Each line below from the one containing "Senioren (56, 325)" through the one containing "Altwieslocher Liste (83, 1355)" should be output exactly as it stands, and no other line should appear.

• **Extracted records**:
+++++
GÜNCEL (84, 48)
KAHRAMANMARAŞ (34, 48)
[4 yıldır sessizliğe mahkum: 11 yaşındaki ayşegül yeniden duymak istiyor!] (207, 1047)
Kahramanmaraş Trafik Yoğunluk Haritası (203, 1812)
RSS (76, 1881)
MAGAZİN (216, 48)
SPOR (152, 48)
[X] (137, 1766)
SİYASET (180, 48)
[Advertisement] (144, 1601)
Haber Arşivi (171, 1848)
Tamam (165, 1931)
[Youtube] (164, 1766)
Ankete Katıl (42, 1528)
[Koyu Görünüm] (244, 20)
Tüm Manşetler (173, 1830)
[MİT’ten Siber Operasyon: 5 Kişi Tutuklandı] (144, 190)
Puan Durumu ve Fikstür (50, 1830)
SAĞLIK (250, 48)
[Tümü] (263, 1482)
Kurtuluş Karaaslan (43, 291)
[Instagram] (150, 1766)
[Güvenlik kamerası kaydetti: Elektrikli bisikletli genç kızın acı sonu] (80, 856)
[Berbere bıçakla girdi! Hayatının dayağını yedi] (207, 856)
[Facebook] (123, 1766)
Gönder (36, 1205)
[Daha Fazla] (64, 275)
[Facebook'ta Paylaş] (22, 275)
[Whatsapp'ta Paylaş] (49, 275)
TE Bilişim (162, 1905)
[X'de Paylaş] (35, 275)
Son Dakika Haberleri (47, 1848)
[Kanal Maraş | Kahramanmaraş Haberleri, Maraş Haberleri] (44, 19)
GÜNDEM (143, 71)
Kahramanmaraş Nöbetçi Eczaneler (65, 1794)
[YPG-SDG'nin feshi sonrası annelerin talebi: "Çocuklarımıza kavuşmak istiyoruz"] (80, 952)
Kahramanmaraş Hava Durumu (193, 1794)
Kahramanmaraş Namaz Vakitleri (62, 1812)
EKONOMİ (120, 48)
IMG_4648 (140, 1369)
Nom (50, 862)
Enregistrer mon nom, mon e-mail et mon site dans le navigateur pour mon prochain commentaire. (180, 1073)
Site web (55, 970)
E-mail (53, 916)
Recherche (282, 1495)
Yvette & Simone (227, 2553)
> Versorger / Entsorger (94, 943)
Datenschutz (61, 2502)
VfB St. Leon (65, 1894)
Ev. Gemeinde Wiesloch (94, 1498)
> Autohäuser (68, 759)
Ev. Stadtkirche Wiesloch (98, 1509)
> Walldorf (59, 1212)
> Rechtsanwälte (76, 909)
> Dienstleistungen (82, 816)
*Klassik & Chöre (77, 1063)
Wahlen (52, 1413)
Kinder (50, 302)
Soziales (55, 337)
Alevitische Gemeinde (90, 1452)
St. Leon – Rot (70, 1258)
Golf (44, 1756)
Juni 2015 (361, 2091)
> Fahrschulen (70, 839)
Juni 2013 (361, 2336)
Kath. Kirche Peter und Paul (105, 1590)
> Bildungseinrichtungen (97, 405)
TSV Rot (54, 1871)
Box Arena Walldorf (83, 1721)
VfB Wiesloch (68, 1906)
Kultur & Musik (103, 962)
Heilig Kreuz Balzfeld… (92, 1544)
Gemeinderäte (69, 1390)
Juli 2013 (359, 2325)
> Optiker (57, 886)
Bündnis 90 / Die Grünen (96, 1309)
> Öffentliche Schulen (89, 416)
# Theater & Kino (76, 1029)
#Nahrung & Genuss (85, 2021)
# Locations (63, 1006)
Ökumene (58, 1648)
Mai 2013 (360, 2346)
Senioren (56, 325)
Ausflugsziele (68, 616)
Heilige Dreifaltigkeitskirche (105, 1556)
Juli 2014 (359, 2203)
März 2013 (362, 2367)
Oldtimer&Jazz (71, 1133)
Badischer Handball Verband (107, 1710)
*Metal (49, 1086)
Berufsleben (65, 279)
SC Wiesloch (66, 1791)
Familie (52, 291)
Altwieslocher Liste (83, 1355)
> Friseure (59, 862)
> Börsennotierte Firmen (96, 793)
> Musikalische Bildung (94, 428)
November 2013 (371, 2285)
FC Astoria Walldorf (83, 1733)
+++++
• **Result of the task**:
Senioren (56, 325)
Ausflugsziele (68, 616)
Heilige Dreifaltigkeitskirche (105, 1556)
Juli 2014 (359, 2203)
März 2013 (362, 2367)
Oldtimer&Jazz (71, 1133)
Badischer Handball Verband (107, 1710)
*Metal (49, 1086)
Berufsleben (65, 279)
SC Wiesloch (66, 1791)
Familie (52, 291)
Altwieslocher Liste (83, 1355)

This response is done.